Exercise instructions
The exercise calls for a faithful copy of all the data.

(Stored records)
____

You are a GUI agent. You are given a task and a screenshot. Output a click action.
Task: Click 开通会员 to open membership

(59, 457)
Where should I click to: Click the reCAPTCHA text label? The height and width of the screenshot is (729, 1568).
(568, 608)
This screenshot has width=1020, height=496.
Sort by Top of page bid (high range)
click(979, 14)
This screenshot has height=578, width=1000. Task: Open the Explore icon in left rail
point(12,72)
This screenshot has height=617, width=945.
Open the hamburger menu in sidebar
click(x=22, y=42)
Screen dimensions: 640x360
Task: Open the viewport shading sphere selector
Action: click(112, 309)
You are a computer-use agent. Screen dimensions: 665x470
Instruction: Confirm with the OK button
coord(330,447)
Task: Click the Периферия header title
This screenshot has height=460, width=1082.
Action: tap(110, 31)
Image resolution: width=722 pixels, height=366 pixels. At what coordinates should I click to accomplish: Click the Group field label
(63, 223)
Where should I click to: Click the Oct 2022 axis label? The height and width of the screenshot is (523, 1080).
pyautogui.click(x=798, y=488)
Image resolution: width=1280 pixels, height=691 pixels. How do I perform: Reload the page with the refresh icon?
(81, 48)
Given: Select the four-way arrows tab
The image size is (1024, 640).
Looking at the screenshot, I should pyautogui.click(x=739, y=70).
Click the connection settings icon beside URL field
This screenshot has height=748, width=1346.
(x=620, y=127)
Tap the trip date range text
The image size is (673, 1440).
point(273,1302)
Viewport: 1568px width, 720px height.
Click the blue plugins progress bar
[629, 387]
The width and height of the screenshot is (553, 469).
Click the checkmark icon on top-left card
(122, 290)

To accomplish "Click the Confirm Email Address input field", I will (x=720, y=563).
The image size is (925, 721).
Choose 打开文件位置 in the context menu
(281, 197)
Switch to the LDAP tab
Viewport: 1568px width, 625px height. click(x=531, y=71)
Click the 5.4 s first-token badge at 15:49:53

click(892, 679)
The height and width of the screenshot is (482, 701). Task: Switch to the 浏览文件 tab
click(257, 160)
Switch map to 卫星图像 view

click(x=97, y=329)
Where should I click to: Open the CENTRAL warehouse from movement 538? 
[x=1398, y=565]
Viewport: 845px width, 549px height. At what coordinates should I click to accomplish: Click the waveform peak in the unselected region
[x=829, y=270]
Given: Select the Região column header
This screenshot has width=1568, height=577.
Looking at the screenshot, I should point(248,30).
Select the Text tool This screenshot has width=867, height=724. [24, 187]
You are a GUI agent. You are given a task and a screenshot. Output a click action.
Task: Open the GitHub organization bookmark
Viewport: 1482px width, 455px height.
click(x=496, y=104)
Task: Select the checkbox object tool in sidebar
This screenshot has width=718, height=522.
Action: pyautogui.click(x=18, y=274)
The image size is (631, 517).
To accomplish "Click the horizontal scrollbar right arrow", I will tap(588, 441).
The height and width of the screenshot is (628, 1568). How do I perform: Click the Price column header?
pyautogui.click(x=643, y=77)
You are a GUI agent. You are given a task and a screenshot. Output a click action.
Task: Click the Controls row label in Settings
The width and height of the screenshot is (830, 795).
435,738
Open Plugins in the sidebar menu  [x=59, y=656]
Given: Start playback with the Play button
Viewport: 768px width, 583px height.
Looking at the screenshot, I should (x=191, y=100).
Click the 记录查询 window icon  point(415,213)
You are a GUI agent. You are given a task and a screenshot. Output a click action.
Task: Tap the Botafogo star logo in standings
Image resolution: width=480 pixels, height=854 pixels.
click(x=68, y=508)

____

Result of the exercise
You are a GUI agent. You are given a task and a screenshot. Output a click action.
Task: Click 开通会员 to open membership

(59, 457)
Where should I click to: Click the reCAPTCHA text label? The height and width of the screenshot is (729, 1568).
(568, 608)
This screenshot has width=1020, height=496.
Sort by Top of page bid (high range)
click(979, 14)
This screenshot has height=578, width=1000. Task: Open the Explore icon in left rail
point(12,72)
This screenshot has height=617, width=945.
Open the hamburger menu in sidebar
click(x=22, y=42)
Screen dimensions: 640x360
Task: Open the viewport shading sphere selector
Action: click(112, 309)
You are a computer-use agent. Screen dimensions: 665x470
Instruction: Confirm with the OK button
coord(330,447)
Task: Click the Периферия header title
This screenshot has height=460, width=1082.
Action: tap(110, 31)
Image resolution: width=722 pixels, height=366 pixels. At what coordinates should I click to accomplish: Click the Group field label
(63, 223)
Where should I click to: Click the Oct 2022 axis label? The height and width of the screenshot is (523, 1080).
pyautogui.click(x=798, y=488)
Image resolution: width=1280 pixels, height=691 pixels. How do I perform: Reload the page with the refresh icon?
(81, 48)
Given: Select the four-way arrows tab
The image size is (1024, 640).
Looking at the screenshot, I should pyautogui.click(x=739, y=70).
Click the connection settings icon beside URL field
This screenshot has height=748, width=1346.
(x=620, y=127)
Tap the trip date range text
The image size is (673, 1440).
point(273,1302)
Viewport: 1568px width, 720px height.
Click the blue plugins progress bar
[629, 387]
The width and height of the screenshot is (553, 469).
Click the checkmark icon on top-left card
(122, 290)

To accomplish "Click the Confirm Email Address input field", I will (x=720, y=563).
The image size is (925, 721).
Choose 打开文件位置 in the context menu
(281, 197)
Switch to the LDAP tab
Viewport: 1568px width, 625px height. click(x=531, y=71)
Click the 5.4 s first-token badge at 15:49:53

click(892, 679)
The height and width of the screenshot is (482, 701). Task: Switch to the 浏览文件 tab
click(257, 160)
Switch map to 卫星图像 view

click(x=97, y=329)
Where should I click to: Open the CENTRAL warehouse from movement 538? 
[x=1398, y=565]
Viewport: 845px width, 549px height. At what coordinates should I click to accomplish: Click the waveform peak in the unselected region
[x=829, y=270]
Given: Select the Região column header
This screenshot has width=1568, height=577.
Looking at the screenshot, I should point(248,30).
Select the Text tool This screenshot has width=867, height=724. [24, 187]
You are a GUI agent. You are given a task and a screenshot. Output a click action.
Task: Open the GitHub organization bookmark
Viewport: 1482px width, 455px height.
click(x=496, y=104)
Task: Select the checkbox object tool in sidebar
This screenshot has width=718, height=522.
Action: pyautogui.click(x=18, y=274)
The image size is (631, 517).
To accomplish "Click the horizontal scrollbar right arrow", I will tap(588, 441).
The height and width of the screenshot is (628, 1568). How do I perform: Click the Price column header?
pyautogui.click(x=643, y=77)
You are a GUI agent. You are given a task and a screenshot. Output a click action.
Task: Click the Controls row label in Settings
The width and height of the screenshot is (830, 795).
435,738
Open Plugins in the sidebar menu  [x=59, y=656]
Given: Start playback with the Play button
Viewport: 768px width, 583px height.
Looking at the screenshot, I should (x=191, y=100).
Click the 记录查询 window icon  point(415,213)
You are a GUI agent. You are given a task and a screenshot. Output a click action.
Task: Tap the Botafogo star logo in standings
Image resolution: width=480 pixels, height=854 pixels.
click(x=68, y=508)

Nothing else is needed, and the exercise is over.